John Smith needs to pay college tuition and exercises immediately and annually, so his W-2 reports $25,000 in additional income in 2016, 2017, 2018 and 2019.
I expect others will better address the burden to compile and stratify the W-2 data, the unfeasibility of determining hours worked of exempt workers, and how W-2 data contains non-comparable information on total pay. Others will also address the competitor and personal privacy disclosure risks.

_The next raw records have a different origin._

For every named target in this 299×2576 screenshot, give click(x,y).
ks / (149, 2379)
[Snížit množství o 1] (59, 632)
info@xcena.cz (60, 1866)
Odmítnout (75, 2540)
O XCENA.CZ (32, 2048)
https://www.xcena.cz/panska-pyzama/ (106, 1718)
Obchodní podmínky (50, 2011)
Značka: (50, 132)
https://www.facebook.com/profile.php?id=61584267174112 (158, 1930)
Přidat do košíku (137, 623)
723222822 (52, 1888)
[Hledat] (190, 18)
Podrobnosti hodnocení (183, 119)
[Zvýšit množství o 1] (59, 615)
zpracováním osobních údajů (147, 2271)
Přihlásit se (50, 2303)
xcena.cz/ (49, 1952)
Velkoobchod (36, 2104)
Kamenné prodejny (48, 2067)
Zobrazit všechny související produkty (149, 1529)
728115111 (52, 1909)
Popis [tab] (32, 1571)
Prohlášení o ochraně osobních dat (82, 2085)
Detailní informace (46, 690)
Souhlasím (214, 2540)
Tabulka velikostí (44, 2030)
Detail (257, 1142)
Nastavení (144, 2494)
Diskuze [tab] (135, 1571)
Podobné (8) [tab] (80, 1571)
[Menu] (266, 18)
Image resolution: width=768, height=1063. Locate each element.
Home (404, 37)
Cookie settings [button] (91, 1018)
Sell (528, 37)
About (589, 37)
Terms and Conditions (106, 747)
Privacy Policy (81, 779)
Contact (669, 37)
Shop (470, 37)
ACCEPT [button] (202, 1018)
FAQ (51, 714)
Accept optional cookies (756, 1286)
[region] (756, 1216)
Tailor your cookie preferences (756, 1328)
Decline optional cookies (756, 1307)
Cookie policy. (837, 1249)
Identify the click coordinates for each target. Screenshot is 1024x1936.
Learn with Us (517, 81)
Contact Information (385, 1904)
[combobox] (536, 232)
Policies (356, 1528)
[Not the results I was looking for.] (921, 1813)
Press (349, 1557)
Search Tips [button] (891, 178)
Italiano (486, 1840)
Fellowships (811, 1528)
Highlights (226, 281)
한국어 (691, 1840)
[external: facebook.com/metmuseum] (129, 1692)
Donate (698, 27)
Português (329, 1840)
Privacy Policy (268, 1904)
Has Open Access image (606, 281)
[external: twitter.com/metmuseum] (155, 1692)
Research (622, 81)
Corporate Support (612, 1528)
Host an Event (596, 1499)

Given the significant impact of compilation, disclosure risks, and apparent lack of relevance to assessing equal pay for equal work, one might ask what EEOC has done to assess the predictive value, if any, of the data it proposes to collect. I would urge EEOC to consider carefully the impact on employers relative to the Commission’s legitimate legal need, determine clearly whether and how the data will offer a useful predictor and be probative of pay bias, and whether there is a reasonable and relevant alternative with a lesser impact.
In assessing whether such EEO-1 data might be useful, consider the well-publicized data for just one establishment at one location; namely the President’s own White House staff and the reported pay gap between men and women. There, as with other employers, the existence of a pay gap offers no evidence to assess whether equal pay bias exists among the President’s staff.
In sum, I urge the Commission to not pursue a burdensome obligation with little predictive or probative value, without first looking at reasonable alternatives with lesser impact.
Finally, while it is beyond the scope of the Commission’s EEO-1 proposal, and this hearing, I urge the Commission to study and hold hearings with stakeholders who have various different perspectives and areas of expertise, including government, the private sector, employee and management attorneys, academics, and other subject matter experts on the persistence of the wage gap and the possible causes that effect equal employment opportunity.
For example, the Commission might consider the following:
- Examine federal job training programs and the billions of dollars spent by the Department of Labor. Consider why a disproportionate percentage of women choose, or are pushed, into job training for lower paying occupations. See Siniscalco, Damrell & Nabity, supra, P. 426 and analysis by the Institute for Women’s Policy Research (IWPR) cited in our Article, FN. 223.
- Examine why high school level girls and students of color choose, or are pushed into educational programs leading to lower paying occupations, or are discouraged from going into the currently high value STEM educational programs.
- Conduct further analysis as to why the investigative and enforcement tools that have been at the disposal of the administration for the last 7 years are not working.